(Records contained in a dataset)
○ ○ ○ ○ ○
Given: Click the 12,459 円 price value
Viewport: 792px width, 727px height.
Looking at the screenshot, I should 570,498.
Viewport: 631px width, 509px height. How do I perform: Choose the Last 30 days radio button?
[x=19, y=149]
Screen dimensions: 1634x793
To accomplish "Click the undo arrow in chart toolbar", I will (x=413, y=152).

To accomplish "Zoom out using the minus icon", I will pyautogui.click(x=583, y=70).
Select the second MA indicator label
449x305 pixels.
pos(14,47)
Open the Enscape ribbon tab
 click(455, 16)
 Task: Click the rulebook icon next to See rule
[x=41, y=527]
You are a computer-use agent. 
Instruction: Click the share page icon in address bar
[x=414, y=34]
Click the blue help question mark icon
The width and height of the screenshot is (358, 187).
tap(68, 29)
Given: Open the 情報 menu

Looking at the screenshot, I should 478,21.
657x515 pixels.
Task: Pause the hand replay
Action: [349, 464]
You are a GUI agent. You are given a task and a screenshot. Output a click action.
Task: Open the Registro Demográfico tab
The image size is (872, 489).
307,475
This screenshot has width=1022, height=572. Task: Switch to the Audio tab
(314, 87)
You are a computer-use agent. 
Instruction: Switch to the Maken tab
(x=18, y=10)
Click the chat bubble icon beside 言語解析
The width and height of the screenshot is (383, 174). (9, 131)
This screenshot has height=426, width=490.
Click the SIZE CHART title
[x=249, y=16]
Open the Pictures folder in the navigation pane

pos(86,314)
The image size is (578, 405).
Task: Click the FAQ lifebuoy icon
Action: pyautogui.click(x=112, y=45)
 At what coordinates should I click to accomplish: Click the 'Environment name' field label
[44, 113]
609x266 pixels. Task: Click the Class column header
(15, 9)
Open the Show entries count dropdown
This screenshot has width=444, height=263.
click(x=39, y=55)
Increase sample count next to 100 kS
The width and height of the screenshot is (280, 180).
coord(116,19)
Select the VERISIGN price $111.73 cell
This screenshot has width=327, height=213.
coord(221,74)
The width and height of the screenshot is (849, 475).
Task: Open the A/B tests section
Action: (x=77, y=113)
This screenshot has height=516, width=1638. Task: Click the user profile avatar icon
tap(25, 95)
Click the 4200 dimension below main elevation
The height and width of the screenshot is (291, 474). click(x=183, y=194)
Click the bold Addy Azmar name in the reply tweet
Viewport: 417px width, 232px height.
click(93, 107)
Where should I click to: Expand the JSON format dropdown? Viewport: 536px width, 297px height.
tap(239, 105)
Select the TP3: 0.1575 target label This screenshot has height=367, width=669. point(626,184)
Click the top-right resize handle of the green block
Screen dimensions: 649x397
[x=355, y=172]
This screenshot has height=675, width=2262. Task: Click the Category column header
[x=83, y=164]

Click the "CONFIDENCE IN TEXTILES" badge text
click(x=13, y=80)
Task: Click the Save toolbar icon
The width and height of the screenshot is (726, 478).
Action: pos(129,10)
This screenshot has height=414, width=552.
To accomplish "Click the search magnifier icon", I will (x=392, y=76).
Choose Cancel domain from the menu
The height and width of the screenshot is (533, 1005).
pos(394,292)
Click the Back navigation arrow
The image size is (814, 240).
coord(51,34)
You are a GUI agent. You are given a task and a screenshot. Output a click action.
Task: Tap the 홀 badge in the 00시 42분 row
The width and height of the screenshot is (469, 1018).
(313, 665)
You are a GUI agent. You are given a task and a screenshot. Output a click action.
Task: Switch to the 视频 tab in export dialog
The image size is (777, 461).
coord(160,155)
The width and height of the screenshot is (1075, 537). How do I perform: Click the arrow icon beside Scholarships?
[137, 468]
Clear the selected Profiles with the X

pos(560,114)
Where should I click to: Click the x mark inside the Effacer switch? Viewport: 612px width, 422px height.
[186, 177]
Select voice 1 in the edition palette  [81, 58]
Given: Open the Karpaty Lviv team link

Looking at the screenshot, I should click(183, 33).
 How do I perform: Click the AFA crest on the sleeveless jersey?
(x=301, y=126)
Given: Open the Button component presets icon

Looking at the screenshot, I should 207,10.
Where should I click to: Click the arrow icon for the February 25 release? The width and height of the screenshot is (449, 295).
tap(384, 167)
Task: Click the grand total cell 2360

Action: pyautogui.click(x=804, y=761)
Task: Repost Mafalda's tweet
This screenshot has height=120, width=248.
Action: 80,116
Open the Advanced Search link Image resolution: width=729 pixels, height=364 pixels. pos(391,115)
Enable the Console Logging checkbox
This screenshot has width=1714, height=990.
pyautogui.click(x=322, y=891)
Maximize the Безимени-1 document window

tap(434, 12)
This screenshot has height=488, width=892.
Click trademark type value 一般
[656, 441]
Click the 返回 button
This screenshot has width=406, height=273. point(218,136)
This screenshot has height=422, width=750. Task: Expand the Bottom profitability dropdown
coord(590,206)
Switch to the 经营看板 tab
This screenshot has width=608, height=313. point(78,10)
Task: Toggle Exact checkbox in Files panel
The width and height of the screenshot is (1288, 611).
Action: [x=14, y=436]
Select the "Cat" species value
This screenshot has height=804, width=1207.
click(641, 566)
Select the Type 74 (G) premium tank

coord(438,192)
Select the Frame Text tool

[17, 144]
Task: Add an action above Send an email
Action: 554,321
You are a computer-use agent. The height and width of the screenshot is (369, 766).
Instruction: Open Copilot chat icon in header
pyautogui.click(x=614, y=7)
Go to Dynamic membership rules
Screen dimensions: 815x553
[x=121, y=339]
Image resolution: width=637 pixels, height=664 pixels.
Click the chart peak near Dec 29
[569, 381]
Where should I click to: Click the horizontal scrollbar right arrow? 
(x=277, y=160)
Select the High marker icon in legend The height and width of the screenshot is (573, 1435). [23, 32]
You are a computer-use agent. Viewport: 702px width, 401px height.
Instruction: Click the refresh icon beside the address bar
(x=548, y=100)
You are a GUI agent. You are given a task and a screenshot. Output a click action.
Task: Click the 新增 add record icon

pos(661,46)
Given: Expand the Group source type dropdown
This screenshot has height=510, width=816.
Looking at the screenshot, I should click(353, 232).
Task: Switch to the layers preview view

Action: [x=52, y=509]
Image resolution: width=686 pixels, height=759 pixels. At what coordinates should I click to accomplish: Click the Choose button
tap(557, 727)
○ ○ ○ ○ ○
**WORK TASK**
Set every line down again exactly. Begin with the first line of the entries and finish with the line containing "Select the second MA indicator label".

**WRITTEN RESPONSE**
Given: Click the 12,459 円 price value
Viewport: 792px width, 727px height.
Looking at the screenshot, I should 570,498.
Viewport: 631px width, 509px height. How do I perform: Choose the Last 30 days radio button?
[x=19, y=149]
Screen dimensions: 1634x793
To accomplish "Click the undo arrow in chart toolbar", I will (x=413, y=152).

To accomplish "Zoom out using the minus icon", I will pyautogui.click(x=583, y=70).
Select the second MA indicator label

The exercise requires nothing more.